Tips for Facilitating Diagnostic Reasoning Sessions

  1. Picking the Case: Pick well-suited cases that force clinicians to revise and explain their working hypotheses, including evolving stories that draw on broad differential diagnoses.
  2. Use Artistic License: A balance needs to be achieved between information that makes the case realistic and challenging and excluding details of day-to-day care that can be distracting and potentially unfair, having nothing to do with the final diagnosis
  3. Time Management: Cases should be 25-30  minutes, providing time for discussion, questions, and concluding remarks.

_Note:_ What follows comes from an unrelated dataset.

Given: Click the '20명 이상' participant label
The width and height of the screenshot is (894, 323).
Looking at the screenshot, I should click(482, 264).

  4. Avoid Premature Closure: Do not include clinical information on the initial slide. All that is necessary is the title "clinical problem solving or diagnostic reasoning" and the identifying information of the discussant.
  5. Start Simple: The first case slide should be a succinct statement about the patient with the chief complaint and demographic or clinical information.
  6. Present Data as an "Infusion," not a "Bolus:" A discussion break should follow every two to four slides of clinical data.
  7. Mind the Gap: A blank slide can serve as a buffer to prevent inadvertent divulgence of subsequent information compromising the analysis of the previous slide's data.
  8. Keep the Didactics Short: While a brief didactic session at the end of the presentation can promote additional understanding of the case or diagnosis, audiences learn more if two or three slides at the conclusion include three key points.
  9. Find a Peer Reviewer: It is easy for a presenter to understand the difficulty of a case. Having an experienced clinician review the presentation before it is presented can avert errors in content and organization.
  10. Keep it Real: Just give the facts without any interpretation. Do not fabricate a response based on what the presenter expects it to have been.
  11. The Postscript: The audience should comment on the diagnosis and its thought process after the diagnosis is revealed. The value of the exercise lies in the process that took place before the diagnosis was revealed rather than on the diagnosis itself.
  12. Increase Interactivity: An audience response system where questions are posed to the attendees at multiple junctures during the case is effective and enjoyable to increase interactivity

Dhaliwal G, Sharpe BA. Twelve tips for presenting a clinical problem solving exercise. Medical Teacher. 31:1056-1059,2009.